### Goal
Render the stretch below that opens with the line containing "will [498, 16]." and closes with the line containing "Open Firefox from", both included, as a Markdown table with the columns Row and Content. Number each line in Row, put the line itself in Content, and leave out blank lines.

### Task data
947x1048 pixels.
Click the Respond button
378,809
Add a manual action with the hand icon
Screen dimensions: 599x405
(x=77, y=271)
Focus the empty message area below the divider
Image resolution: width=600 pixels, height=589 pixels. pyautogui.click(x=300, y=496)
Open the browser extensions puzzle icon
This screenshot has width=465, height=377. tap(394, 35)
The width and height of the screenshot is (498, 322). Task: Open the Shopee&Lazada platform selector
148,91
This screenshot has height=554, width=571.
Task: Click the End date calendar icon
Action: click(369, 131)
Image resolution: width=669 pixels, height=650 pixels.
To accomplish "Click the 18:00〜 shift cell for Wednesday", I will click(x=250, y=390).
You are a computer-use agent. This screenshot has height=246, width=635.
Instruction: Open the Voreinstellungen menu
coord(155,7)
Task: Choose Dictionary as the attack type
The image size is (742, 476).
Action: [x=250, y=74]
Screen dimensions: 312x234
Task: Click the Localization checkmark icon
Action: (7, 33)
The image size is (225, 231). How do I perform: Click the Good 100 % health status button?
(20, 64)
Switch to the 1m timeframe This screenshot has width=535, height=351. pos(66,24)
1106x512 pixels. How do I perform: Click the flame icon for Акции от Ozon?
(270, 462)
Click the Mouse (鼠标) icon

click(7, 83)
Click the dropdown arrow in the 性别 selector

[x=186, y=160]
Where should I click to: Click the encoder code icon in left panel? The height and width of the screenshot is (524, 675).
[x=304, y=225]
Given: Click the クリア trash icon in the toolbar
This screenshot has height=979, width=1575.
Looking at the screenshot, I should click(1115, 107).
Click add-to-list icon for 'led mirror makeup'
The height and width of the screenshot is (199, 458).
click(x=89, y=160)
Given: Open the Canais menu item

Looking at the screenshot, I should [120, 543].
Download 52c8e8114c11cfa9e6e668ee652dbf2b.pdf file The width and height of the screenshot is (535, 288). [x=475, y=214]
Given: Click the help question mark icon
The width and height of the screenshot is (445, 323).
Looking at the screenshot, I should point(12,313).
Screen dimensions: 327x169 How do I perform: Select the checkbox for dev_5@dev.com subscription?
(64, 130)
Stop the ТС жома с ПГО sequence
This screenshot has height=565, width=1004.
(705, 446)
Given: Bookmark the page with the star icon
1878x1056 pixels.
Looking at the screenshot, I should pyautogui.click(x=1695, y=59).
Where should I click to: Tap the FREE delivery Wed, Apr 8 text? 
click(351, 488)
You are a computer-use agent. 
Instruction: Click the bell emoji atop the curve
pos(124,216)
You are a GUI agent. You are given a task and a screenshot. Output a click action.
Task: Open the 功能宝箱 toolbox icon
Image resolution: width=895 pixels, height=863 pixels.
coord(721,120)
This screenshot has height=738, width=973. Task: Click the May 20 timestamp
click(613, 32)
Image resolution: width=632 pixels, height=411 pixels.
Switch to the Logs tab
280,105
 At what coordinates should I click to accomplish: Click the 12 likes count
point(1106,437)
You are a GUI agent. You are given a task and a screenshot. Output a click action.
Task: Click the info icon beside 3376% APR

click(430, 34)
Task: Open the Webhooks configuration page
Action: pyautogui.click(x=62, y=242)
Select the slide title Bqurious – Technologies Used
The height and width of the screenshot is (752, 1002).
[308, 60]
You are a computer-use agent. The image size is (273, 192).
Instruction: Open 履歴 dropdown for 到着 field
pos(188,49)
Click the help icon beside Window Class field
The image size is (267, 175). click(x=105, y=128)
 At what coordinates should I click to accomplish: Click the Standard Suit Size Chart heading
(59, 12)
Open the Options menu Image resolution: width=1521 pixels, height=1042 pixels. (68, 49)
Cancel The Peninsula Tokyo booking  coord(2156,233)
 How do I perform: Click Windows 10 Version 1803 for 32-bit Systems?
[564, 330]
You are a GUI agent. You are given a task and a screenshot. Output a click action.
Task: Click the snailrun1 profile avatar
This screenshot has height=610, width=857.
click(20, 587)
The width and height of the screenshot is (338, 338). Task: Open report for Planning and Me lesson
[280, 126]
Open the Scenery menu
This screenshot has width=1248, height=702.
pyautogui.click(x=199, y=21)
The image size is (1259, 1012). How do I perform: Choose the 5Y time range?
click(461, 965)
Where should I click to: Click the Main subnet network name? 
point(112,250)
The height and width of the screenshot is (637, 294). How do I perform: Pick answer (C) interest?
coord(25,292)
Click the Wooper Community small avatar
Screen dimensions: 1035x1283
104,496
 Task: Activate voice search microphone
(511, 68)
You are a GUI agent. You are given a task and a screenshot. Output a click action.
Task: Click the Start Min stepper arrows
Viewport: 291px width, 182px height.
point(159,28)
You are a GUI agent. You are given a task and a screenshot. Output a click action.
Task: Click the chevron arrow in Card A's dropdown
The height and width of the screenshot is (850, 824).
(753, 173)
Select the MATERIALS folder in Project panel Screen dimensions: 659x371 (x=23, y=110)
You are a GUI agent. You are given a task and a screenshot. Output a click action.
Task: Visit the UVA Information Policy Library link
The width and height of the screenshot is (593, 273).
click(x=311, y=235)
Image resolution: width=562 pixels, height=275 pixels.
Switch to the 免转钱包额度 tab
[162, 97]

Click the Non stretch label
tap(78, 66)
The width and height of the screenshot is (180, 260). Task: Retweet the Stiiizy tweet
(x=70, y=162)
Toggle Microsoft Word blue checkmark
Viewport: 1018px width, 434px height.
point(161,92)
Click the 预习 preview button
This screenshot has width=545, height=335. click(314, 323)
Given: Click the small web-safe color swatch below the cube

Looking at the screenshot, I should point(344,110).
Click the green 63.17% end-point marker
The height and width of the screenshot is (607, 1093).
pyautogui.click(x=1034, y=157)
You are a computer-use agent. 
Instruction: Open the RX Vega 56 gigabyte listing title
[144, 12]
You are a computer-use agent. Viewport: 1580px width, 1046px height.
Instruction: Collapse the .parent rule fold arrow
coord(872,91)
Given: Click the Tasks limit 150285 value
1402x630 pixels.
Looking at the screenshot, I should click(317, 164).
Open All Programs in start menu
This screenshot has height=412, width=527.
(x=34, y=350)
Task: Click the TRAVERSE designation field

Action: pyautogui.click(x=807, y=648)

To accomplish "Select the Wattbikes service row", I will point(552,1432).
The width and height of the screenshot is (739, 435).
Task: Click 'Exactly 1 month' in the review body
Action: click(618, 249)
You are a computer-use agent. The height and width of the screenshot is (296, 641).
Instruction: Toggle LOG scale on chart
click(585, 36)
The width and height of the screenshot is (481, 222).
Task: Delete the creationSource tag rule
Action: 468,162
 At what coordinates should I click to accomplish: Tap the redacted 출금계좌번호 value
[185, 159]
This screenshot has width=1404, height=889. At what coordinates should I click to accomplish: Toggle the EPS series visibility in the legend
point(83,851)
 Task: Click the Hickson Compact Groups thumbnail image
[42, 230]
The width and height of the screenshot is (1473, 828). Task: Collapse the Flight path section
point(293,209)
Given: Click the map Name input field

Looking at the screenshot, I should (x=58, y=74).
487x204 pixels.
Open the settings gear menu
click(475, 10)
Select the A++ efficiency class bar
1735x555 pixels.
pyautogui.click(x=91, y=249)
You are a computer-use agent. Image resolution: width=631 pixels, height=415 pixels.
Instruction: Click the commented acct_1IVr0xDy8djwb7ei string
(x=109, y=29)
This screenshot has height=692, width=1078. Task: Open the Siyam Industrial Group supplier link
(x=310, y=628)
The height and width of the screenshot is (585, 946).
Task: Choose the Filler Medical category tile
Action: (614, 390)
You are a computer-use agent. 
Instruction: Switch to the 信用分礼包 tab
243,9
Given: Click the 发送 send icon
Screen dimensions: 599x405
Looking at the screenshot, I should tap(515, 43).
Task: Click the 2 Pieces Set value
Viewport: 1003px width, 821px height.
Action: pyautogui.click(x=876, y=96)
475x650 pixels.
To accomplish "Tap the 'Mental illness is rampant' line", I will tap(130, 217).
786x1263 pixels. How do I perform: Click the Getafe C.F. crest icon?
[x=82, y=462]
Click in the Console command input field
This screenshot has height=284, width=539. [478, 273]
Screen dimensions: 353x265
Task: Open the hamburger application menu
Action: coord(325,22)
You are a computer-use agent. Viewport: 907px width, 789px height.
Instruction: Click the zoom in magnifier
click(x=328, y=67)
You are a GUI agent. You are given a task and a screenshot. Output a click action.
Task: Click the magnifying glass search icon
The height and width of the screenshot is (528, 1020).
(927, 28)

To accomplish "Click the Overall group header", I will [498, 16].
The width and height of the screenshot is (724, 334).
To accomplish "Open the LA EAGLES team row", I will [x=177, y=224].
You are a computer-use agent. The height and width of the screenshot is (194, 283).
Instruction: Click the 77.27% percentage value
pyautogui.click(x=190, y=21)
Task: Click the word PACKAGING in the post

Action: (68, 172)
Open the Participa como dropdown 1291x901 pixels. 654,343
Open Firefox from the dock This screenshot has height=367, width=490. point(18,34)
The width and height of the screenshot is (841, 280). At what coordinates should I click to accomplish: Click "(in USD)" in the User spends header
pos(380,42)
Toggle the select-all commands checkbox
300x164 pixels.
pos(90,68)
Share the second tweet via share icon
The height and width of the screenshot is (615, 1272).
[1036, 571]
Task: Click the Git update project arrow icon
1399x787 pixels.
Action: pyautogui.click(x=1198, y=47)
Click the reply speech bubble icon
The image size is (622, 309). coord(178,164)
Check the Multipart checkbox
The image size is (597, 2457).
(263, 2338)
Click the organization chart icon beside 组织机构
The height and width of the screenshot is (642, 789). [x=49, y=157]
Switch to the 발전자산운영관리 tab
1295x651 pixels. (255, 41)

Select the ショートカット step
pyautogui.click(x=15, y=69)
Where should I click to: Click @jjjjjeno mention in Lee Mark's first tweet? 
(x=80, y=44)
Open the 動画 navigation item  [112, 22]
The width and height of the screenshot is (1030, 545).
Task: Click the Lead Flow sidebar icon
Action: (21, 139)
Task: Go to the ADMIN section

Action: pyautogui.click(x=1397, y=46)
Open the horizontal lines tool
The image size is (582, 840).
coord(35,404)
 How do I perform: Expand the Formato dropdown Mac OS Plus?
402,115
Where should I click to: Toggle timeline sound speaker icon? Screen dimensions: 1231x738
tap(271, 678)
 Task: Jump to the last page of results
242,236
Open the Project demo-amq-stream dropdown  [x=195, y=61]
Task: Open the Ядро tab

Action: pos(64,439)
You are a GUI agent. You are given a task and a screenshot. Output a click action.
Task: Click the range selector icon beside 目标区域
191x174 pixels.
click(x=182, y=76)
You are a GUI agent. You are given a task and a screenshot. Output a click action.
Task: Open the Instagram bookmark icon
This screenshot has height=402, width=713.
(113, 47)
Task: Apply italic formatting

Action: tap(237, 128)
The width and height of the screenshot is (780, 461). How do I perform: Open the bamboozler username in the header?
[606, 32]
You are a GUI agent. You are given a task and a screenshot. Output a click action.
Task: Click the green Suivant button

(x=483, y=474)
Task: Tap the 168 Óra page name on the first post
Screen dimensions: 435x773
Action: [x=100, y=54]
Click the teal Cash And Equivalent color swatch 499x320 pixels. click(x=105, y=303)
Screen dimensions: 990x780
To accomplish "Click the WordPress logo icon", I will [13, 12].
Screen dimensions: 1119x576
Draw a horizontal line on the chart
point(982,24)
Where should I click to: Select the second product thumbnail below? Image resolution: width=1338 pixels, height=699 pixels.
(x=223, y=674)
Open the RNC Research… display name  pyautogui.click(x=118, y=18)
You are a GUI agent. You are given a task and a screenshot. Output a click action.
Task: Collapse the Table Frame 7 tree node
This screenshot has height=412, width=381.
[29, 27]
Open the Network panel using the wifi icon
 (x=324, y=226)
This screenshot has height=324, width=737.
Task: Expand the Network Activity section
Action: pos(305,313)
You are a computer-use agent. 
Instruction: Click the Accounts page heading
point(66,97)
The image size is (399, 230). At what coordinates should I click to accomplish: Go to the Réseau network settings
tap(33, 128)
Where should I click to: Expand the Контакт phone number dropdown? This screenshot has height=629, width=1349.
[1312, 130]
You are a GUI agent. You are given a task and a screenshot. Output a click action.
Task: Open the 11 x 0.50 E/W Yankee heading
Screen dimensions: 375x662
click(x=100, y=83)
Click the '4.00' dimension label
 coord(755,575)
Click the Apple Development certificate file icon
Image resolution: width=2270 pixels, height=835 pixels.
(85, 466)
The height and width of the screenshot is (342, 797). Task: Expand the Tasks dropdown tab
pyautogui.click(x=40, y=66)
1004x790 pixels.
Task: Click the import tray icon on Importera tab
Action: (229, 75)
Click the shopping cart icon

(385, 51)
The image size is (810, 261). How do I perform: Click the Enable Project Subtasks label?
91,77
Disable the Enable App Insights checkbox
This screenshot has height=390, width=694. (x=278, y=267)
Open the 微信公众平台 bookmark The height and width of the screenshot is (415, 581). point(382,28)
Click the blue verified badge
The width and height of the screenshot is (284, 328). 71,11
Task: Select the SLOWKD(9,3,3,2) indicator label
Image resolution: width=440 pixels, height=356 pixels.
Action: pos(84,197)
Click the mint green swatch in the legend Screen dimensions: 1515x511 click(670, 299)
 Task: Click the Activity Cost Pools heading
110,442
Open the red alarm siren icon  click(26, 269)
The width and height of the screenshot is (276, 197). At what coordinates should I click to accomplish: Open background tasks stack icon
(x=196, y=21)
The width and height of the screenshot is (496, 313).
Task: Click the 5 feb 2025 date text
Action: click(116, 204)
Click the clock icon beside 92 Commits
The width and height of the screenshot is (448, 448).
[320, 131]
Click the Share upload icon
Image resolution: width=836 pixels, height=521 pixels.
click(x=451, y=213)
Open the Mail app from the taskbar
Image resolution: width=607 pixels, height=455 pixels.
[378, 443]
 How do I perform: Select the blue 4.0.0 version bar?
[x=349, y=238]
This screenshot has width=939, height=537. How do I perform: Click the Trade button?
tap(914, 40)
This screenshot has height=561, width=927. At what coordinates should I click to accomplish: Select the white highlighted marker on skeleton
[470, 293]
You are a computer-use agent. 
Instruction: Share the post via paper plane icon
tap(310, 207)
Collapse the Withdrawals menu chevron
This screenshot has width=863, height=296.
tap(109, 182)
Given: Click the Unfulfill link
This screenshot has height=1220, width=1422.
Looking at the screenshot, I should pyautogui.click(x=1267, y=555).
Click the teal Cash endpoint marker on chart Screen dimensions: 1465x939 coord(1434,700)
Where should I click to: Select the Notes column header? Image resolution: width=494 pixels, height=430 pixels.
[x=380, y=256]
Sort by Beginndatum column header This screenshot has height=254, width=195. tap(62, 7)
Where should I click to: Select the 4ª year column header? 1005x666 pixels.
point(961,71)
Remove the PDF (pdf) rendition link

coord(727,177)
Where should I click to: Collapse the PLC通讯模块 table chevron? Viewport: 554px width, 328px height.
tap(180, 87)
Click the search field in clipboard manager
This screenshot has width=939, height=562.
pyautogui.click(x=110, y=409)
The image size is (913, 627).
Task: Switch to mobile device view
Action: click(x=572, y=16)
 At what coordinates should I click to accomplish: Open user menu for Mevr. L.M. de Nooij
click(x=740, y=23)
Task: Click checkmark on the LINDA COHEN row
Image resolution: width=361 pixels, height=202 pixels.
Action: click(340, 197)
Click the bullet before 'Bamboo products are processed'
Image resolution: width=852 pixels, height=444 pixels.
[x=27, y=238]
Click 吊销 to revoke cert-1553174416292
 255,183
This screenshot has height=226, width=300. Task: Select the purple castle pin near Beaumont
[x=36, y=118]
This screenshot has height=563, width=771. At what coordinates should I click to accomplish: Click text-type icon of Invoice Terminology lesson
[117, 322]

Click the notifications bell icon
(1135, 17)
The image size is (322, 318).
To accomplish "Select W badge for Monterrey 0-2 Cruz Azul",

### Response for this exercise
| Row | Content |
|---|---|
| 1 | To accomplish "Click the Overall group header", I will [498, 16]. |
| 2 | The width and height of the screenshot is (724, 334). |
| 3 | To accomplish "Open the LA EAGLES team row", I will [x=177, y=224]. |
| 4 | You are a computer-use agent. The height and width of the screenshot is (194, 283). |
| 5 | Instruction: Click the 77.27% percentage value |
| 6 | pyautogui.click(x=190, y=21) |
| 7 | Task: Click the word PACKAGING in the post |
| 8 | Action: (68, 172) |
| 9 | Open the Participa como dropdown 1291x901 pixels. 654,343 |
| 10 | Open Firefox from the dock This screenshot has height=367, width=490. point(18,34) |